[Texte fourni]
Le Tribunal Populaire de la Révolution (TPR) fut la
toute première juridiction populaire créée par le CNR. Il
a été créé par l'Ordonnance N°83- 18/CNR/PRES
du 19 octobre 1983.196 Selon l'Article 2 de ladite ordonnance, le
TPR avait pour compétence le jugement des crimes et délits
politiques contre la sûreté intérieure et extérieure
de l'Etat, des cas de détournement de deniers publics dont il jugeait
utile de se saisir et de façon globale de tous les crimes et
délits commis par des fonctionnaires, agents et préposés
de l'Etat dans l'exercice de leur fonction. Dans la ville de Ouagadougou, le
TPR siégeait à la Maison du peuple. Notons au passage que cet
édifice fut l'oeuvre de l'ancien président Maurice YAMEOGO qui
sous la première République instaura le parti unique, le RDA.
Ainsi, l'épigraphe qui l'arborait en sa façade principale
était : « La Maison du Parti ». A la faveur
des évènements du 03 janvier 1966, cette maison fut
rebaptisée « Maison du Peuple ». Ce fut dans cet
immeuble situé au coeur de Ouagadougou que le peuple devait juger ses
oppresseurs.
Le choix de ce lieu n'était pas fortuit. L'objectif du
CNR était de bénéficier d'une assistance populaire. Pour
cette raison, les séances de TPR avaient été ouvertes
à tous ceux qui voulaient suivre les procès. Les débats
étaient retransmis sur les antennes de la radio nationale pour permettre
à qui le voulait bien d'être à l'écoute.
Au-delà de la volonté de cette matérialisation de la
participation populaire, comprenons que cette propagande visait à offrir
au TPR l'opportunité de jouer son rôle dans le projet
révolutionnaire de conscientisation et de responsabilisation de la
société.
[/Texte fourni]
[Données de l'exercice]
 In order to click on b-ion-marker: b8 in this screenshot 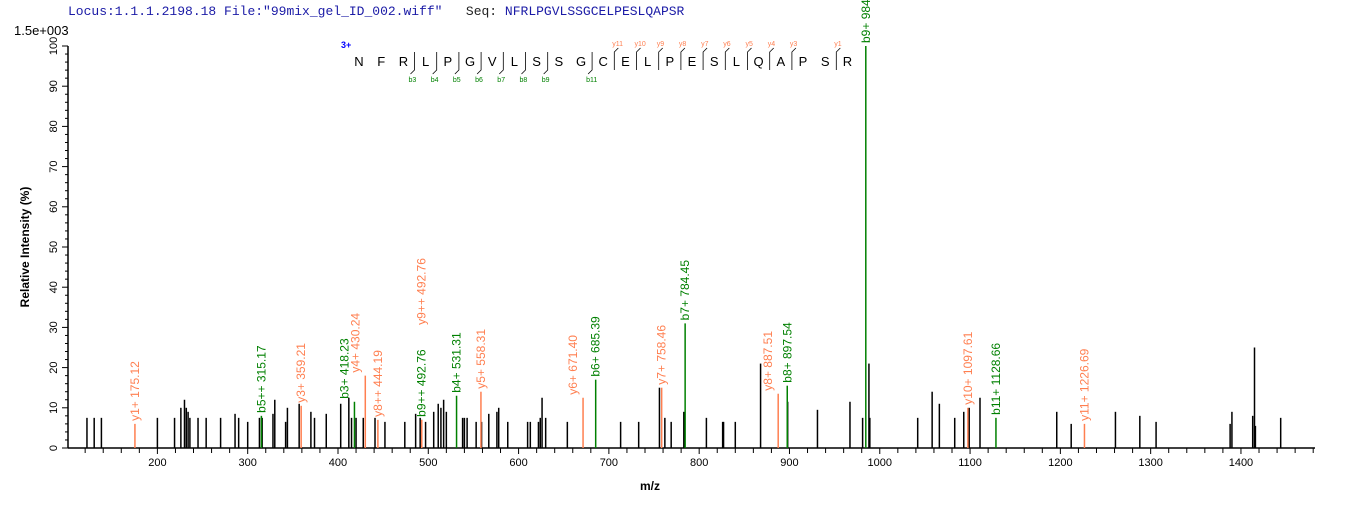, I will do `click(524, 80)`.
[/Données de l'exercice]
**Travail à faire**
1. Répondez aux questions suivantes à partir du texte sur le Tribunal Populaire de la Révolution :
(a) À quelle date l'ordonnance créant le TPR a-t-elle été prise ?
(b) Où siégeait le TPR dans la ville de Ouagadougou ?
(c) Sur quel média les débats étaient-ils retransmis ?
2. Recopiez le passage du texte sur le Tribunal Populaire de la Révolution qui commence par « Le choix de » et se poursuit jusqu'à « d'être à l'écoute. ».
3. Traduisez en anglais la phrase suivante, tirée du texte sur le Tribunal Populaire de la Révolution : « L'objectif du CNR était de bénéficier d'une assistance populaire. »

**Réponses par tâche**
1.
(a) Le 19 octobre 1983.
(b) À la Maison du peuple.
(c) Sur les antennes de la radio nationale.

2.
Le choix de ce lieu n'était pas fortuit. L'objectif du
CNR était de bénéficier d'une assistance populaire. Pour
cette raison, les séances de TPR avaient été ouvertes
à tous ceux qui voulaient suivre les procès. Les débats
étaient retransmis sur les antennes de la radio nationale pour permettre
à qui le voulait bien d'être à l'écoute.

3. The CNR's objective was to benefit from a popular audience.